Skype Explains What Caused Its Glitch
Certainly the most important event in the tech world in the past few days was the unavailability of the VoIP client Skype. Without any notice the service had stopped working on Thursday and it was restored on Friday night, although for some users it was unavailable until Sunday.

As you can imagine, the speculations went rampant and the conspiracy theories included a possible DoS attack, a problem with the Skype’s infrastructure, a programmed maintenance period that went wrong and even an alleged bug in the software itself. 

But Skype’s officials denied all the rumors and today they posted an explanation on Heartbeat Skype, the company’s official blog, as promised yesterday.

“The disruption was initiated by a massive restart of our user’s computers across the globe within a very short timeframe as they re-booted after receiving a routine software update. The abnormally high number of restarts affected Skype’s network resources. This caused a flood of log-in requests, which, combined with the lack of peer-to-peer network resources, prompted a chain reaction that had a critical impact.” explains Villu Arak, a Skype spokesman.

As you can see it was just a coincidence of events, but as Arak pointed out a bug was also involved.

“Normally Skype’s peer-to-peer network has an inbuilt ability to self-heal, however, this event revealed a previously unseen software bug within the network resource allocation algorithm which prevented the self-healing function from working quickly.” he said.

It seems like Skype has learned the lesson and according to Arrak’s post the company has already taken some measures to prevent this type of incidents in the future.

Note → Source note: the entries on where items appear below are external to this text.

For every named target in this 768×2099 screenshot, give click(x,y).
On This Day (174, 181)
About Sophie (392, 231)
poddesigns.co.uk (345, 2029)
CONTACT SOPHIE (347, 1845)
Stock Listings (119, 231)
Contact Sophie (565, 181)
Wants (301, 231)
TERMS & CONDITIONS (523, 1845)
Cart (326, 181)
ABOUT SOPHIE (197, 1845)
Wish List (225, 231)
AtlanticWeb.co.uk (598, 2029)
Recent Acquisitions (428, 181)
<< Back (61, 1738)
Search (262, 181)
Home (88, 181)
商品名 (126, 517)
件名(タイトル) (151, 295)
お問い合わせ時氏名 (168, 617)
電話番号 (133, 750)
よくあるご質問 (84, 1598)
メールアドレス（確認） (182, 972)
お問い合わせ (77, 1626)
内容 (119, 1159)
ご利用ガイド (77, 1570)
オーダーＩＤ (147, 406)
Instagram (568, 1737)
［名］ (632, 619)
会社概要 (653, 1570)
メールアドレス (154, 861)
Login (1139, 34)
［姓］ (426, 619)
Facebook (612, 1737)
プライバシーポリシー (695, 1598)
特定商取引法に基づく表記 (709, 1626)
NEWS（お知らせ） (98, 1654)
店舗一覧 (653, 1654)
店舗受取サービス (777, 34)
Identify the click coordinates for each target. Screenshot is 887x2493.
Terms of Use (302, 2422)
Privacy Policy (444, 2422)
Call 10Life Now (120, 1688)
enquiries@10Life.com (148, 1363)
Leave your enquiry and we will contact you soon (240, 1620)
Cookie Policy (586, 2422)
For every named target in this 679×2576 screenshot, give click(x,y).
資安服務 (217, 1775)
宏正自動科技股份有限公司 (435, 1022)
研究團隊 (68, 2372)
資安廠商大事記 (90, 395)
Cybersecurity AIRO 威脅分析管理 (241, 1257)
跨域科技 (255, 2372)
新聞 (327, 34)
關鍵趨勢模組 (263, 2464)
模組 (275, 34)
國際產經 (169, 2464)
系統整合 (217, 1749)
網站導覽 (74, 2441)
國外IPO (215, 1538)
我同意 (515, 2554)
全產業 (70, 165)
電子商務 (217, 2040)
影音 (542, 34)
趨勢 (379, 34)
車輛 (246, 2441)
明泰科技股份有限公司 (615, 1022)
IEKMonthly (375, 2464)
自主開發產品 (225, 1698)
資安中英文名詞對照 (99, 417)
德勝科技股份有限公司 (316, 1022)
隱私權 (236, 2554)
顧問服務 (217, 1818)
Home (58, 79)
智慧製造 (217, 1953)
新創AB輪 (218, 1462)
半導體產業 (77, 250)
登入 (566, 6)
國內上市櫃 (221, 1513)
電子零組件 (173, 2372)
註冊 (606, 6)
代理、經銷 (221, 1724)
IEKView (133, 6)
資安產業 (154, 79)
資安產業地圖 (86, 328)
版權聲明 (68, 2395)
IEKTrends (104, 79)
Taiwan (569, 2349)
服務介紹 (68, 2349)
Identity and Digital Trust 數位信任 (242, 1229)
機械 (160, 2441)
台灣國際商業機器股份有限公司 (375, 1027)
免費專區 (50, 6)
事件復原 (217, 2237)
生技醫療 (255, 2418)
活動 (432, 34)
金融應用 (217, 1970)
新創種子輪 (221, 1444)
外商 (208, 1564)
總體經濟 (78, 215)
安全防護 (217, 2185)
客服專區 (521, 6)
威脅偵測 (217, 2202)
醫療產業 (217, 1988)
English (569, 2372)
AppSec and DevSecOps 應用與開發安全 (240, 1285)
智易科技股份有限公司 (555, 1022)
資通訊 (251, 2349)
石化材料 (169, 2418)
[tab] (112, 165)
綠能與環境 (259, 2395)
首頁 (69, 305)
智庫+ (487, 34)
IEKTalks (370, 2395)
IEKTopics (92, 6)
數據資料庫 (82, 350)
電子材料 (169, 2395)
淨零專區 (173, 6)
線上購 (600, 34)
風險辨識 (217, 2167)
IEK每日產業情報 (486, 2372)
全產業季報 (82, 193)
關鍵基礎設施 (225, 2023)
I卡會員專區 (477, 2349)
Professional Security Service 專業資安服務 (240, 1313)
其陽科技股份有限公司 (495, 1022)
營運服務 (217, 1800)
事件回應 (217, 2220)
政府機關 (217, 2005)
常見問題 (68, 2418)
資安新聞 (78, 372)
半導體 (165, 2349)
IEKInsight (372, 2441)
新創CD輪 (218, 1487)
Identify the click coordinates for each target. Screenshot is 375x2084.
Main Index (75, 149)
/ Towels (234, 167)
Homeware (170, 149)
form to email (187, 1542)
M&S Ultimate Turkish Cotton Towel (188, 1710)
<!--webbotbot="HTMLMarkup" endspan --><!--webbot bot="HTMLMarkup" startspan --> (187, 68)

“Skype has now identified and already introduced a number of improvements to its software to ensure that our users will not be similarly affected in the unlikely possibility of this combination of events recurring.” Arak said.

Skype, which was acquired by the auction site eBay, was founded by Niklas Zennstrom and Janus Friis, who are also the founders of video site Joost. The program, which uses peer-to-peer technology to connect phone calls, instant messages and videos between its users, became an instant hit after its launch in August 2003.

Skype experienced some connectivity problems in 2005, when the service was down for a few hours, but after that no other major disrupting event was reported.